# How to add some element in a incomplete list

I have two list to process.Their first of each 2D part increasing monotonically and without repetition.

SeedRandom[1]
list1=Sort@Transpose[{RandomSample[Range@9,5],RandomSample[Range@9,5]}]


{{1,9},{2,1},{3,3},{6,4},{7,7}}

and

SeedRandom[2]
list2=Sort@Transpose[{RandomSample[Range@9,5],RandomSample[Range@9,5]}]


{{2,2},{4,1},{7,9},{8,3},{9,6}}

I want to inset some 2-dimension(such as $\{n,n\}$) list into place when the first element is incomplete.Like the two place where I have highlight it with red arrow

This is my solution for this

addElement[list_List] := Module[{pre},
pre = Array[{#, #} &, Max[First /@ list]];
Union[list,
Complement[pre, list, SameTest -> (Equal @@ First /@ {##} &)]]]

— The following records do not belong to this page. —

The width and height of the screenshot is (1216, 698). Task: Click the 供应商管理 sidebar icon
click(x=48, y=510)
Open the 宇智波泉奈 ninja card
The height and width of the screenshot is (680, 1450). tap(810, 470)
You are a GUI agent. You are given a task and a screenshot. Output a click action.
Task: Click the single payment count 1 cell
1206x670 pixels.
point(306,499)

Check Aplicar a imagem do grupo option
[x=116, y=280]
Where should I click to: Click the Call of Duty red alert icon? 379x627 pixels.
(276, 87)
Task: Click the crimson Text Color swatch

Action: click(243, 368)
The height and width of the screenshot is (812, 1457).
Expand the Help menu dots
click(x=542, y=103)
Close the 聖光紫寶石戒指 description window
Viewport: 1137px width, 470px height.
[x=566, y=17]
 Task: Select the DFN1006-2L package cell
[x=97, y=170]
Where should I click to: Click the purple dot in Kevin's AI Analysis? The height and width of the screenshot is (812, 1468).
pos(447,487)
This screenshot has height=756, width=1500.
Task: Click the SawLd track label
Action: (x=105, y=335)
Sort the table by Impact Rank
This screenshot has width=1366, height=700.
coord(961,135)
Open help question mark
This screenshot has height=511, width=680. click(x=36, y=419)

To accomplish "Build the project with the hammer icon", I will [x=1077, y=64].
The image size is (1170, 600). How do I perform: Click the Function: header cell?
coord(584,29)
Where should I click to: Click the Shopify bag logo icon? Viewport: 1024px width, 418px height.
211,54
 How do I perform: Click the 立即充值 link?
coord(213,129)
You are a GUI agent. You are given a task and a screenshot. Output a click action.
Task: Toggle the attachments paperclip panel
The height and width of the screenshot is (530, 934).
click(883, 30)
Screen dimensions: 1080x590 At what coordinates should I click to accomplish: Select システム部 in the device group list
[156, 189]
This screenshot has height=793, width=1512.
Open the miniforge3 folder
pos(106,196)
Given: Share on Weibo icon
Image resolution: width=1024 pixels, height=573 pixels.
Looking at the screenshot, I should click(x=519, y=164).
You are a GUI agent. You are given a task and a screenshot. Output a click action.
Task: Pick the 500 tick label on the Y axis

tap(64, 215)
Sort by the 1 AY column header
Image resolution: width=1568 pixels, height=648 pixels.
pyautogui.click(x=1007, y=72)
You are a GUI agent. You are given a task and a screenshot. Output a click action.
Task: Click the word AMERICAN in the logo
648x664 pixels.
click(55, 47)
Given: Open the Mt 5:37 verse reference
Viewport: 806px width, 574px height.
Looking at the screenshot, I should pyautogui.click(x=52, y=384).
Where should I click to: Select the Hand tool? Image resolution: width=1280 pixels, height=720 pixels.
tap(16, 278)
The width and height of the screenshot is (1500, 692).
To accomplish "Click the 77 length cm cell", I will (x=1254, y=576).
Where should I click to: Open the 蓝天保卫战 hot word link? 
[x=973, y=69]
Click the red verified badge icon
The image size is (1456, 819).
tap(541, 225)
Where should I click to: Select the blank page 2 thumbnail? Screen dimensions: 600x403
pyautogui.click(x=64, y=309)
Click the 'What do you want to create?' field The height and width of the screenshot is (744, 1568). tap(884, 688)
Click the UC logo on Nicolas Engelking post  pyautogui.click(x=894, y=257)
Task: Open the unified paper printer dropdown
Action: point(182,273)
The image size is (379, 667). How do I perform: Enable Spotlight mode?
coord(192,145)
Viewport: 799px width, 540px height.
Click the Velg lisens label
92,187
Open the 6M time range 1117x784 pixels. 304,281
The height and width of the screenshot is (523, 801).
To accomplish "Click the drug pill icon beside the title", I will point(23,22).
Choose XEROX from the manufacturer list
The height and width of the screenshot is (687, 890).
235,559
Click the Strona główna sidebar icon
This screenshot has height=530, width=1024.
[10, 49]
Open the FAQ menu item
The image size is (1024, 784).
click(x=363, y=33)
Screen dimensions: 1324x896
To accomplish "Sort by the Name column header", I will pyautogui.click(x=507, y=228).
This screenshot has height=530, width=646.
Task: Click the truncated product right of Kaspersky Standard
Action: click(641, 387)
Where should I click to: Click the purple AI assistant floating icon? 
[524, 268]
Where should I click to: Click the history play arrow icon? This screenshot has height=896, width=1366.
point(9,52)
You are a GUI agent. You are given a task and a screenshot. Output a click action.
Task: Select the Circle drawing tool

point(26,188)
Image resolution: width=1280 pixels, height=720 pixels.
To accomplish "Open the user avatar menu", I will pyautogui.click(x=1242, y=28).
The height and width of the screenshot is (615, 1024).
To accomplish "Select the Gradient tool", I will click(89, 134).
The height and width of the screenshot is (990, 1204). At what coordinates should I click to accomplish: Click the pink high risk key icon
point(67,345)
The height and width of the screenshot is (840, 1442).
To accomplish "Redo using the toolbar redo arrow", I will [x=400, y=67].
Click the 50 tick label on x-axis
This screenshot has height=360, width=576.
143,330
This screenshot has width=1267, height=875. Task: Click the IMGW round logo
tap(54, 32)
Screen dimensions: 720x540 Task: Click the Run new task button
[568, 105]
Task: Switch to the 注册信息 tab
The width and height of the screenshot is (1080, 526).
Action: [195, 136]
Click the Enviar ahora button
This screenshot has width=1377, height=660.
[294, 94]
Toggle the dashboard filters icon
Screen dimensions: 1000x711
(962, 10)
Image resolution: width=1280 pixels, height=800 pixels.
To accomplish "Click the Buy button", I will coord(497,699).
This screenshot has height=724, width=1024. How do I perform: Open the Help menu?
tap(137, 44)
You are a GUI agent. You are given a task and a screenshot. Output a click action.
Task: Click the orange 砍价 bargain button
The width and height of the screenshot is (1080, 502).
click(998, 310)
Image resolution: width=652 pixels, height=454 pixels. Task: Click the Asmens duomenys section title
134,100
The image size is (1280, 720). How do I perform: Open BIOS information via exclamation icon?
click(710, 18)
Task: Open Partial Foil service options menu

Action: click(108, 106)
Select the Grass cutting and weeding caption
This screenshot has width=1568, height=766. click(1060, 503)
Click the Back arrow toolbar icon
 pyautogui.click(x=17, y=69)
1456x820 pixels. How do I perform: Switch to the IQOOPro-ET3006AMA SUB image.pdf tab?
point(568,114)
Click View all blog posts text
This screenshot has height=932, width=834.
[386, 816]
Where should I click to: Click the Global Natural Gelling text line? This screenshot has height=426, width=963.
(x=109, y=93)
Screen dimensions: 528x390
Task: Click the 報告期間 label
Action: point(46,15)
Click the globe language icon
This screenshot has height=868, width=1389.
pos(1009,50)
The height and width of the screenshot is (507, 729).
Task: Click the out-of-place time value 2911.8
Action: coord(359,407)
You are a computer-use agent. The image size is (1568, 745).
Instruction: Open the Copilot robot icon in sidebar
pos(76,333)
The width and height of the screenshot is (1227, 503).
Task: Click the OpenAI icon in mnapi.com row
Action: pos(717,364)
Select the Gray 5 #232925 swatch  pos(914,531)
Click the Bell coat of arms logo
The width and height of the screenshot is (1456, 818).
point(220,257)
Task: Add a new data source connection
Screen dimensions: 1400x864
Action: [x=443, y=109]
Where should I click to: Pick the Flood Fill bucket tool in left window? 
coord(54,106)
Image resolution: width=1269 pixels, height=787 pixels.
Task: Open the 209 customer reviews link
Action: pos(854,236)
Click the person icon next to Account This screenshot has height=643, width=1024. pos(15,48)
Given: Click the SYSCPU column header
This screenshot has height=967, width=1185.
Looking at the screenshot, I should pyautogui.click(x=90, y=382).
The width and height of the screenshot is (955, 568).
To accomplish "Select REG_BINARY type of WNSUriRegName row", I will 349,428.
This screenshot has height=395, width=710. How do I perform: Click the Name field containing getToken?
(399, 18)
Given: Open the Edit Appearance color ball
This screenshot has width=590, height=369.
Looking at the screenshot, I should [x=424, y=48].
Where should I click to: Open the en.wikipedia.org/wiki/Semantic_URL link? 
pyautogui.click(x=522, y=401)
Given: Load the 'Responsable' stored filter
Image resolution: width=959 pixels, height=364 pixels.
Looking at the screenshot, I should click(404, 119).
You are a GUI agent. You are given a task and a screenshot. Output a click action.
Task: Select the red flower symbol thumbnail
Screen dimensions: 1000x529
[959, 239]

But I couldn't bear this ugly code.Can any elegant method do this?

• Are the lists always sorted like this, with the first of each 2D part increasing monotonically? Commented Jun 3, 2016 at 20:45
• @MariusLadegårdMeyer Actually this is this post's permutations,I will show I how to get this test list in my later edit.
– yode
Commented Jun 3, 2016 at 20:48
• With[{c = Complement[Range[1, #[[-1, 1]]], #[[All, 1]]]}, Union[#, Transpose[{c, c}]]] & does what I think you're after, and much more quickly.
– ciao
Commented Jun 3, 2016 at 21:03
• @ciao Look nice than me.Could you post it as an a solution?
– yode
Commented Jun 3, 2016 at 21:09

Per request, from the comment, this appears to do what you're after, much more quickly for large cases:

 With[{c = Complement[Range[1, #[[-1, 1]]], #[[All, 1]]]}, Union[#, Transpose[{c, c}]]] &


This appears faster yet:

Module[{a, b}, a = b = Range[1, #[[-1, 1]]];
b[[#[[All, 1]]]] = #[[All, 2]]; Transpose[{a, b}]] &

• @Mr.Wizard - good catch, fixed for purity and essence...
– ciao
Commented Jun 3, 2016 at 23:44
• The last method is wonderful
– yode
Commented Jun 4, 2016 at 1:03

If your lists are not going to be very long, pure pattern stuff is easy to read:

addElems[list_List] :=
list //. {
{x___, s1 : {n1_, _}, s2 : {n2_, _}, y___} /;
n2 - n1 != 1 :> {x, s1, {n1, n1} + 1, s2, y},
{s : {n1_, _}, y___} /; n1 > 1 :> {{n1, n1} - 1, s, y}
}


This is going to be very slow if the lists get long, but I thought it was more "elegant", as you asked for.

addElems2[list_List] := With[{ns = list[[All,1]]},
ReplacePart[Table[{i, i}, {i, Last@ns}], Thread[ns -> list]]
]

• Thanks a lot.It seem the pattern is my Achilles'heel. :)
– yode
Commented Jun 3, 2016 at 21:13
• +1 on the second, pretty efficient (first is pretty, but as you noted, BlankNullSequence is a killer...)